▸ **PASSAGE**:
[Begin]

MyTravel Airways Limited was a British scheduled and charter airline with headquarters in Manchester, England. It operated worldwide holiday charter services mainly for its parent company, the MyTravel Group. The airline merged with Thomas Cook Airlines UK Limited in 2008 and was renamed Thomas Cook Airlines Limited.

The airline was founded in 1990 as Airtours International Airways and was to be the in-house airline for Airtours Holidays, (Going Places Travel Agent). In 1993 they purchased Inter European Airways and the fleet was merged. In 2002 Airtours changed their brand name to MyTravel and therefore Airtours International Airways became MyTravel Airways. During 2007 the MyTravel Group agreed to merge with Thomas Cook AG, and on 30 March 2008, MyTravel Airways was fully integrated into Thomas Cook Airlines.

MyTravel Airways A/S was the Danish sister airline of MyTravel Airways, which was re-branded Thomas Cook Airlines Scandinavia on 8 May 2008.

History
The Airtours tour operating company was founded by David Crossland and established its own in-house airline, Airtours International Airways, on 1 October 1990. It started operations on 11 March 1991 flying McDonnell Douglas MD-80 aircraft to destinations throughout Europe.

Cardiff-based Aspro Holidays and their inhouse airline, Inter European Airways, were acquired and integrated in November 1993 adding new aircraft types such as the Boeing 757 and Airbus A320 to the fleet. The MD83's were replaced in 1995–1996 with more Airbus A320s. In 1996 the parent company also acquired Danish charter airline Premiair. Airtours also had operations in Germany with airline FlyFTi, operating Airbus A320s until this was merged back into the UK fleet during 2003.

In the 1990s Airtours added long haul capabilities, with the addition of the Boeing 767 and McDonnell Douglas DC-10, flying holiday makers to destinations including the Caribbean and the United States. More Airbus aircraft joined the fleet during the 1990s with Airbus A320s, Airbus A321s and Airbus A330s accompanying the fleet of Boeing 757s, Boeing 767s and DC-10s. In 1995, the airline began offering pre-bookable seats, meal choices and duty-free on its flights – a practice that was subsequently adopted by many other UK charter airlines. The Airbus A330-200 aircraft delivered to Airtours in 1999 featured improved passenger amenities over older long haul aircraft and offered Premium Economy cabins in the form of Premiair Gold, something the Boeing 767 and DC-10 did not offer at the time. The Airbus A330-200's, operated by Thomas Cook for their long haul flights, were known for their unique cabin design. The special design forfeited several rows of seats in the middle of the plane for a steep staircase down to a lower partial deck, which incorporated a galley, three jumps seats, and 4 toilets.

On 27 January 2002, Airtours International became the first airline to use the new Swanwick Air Traffic Centre, as flight AIH550 from Las Palmas to Birmingham was handed over to the new facility.

[End]

▸ **DATA**:
[Begin]

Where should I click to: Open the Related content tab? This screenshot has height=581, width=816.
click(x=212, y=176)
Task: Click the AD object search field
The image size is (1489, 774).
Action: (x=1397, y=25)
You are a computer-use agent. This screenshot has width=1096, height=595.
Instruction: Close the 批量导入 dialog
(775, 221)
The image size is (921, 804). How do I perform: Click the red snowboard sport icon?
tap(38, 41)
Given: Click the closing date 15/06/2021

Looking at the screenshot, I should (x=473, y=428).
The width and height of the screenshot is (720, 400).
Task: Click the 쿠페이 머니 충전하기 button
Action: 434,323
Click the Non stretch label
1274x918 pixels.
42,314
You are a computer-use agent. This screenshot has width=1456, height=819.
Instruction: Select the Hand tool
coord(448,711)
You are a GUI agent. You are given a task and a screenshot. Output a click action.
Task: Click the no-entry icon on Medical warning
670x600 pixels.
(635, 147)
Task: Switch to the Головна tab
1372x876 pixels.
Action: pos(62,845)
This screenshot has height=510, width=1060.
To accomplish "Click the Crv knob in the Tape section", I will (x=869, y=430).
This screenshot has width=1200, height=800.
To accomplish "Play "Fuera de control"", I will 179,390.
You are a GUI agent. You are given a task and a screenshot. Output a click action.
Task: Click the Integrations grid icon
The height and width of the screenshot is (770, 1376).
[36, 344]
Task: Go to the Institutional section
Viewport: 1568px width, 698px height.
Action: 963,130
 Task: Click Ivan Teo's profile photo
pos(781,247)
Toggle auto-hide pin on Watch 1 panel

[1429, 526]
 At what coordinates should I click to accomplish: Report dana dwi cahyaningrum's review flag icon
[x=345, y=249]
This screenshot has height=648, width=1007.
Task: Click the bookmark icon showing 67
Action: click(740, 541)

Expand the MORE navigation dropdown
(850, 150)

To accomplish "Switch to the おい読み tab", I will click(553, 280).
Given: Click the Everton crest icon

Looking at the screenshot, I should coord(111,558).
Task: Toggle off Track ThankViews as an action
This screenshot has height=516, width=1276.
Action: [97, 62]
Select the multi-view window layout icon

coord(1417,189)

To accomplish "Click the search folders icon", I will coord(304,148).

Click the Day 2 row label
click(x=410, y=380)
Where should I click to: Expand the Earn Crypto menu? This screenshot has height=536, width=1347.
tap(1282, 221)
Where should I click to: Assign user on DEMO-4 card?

[End]

▸ **TASKS TO CARRY OUT**:
a) According to the airline history passage, on what date did Airtours International Airways begin operations?
b) Reproduce word for word the section of the airline history passage that starts at the words "MyTravel Airways Limited" and ends after the words "Cook Airlines Limited.".

▸ **SOLVED TASKS**:
a) 11 March 1991

b)
MyTravel Airways Limited was a British scheduled and charter airline with headquarters in Manchester, England. It operated worldwide holiday charter services mainly for its parent company, the MyTravel Group. The airline merged with Thomas Cook Airlines UK Limited in 2008 and was renamed Thomas Cook Airlines Limited.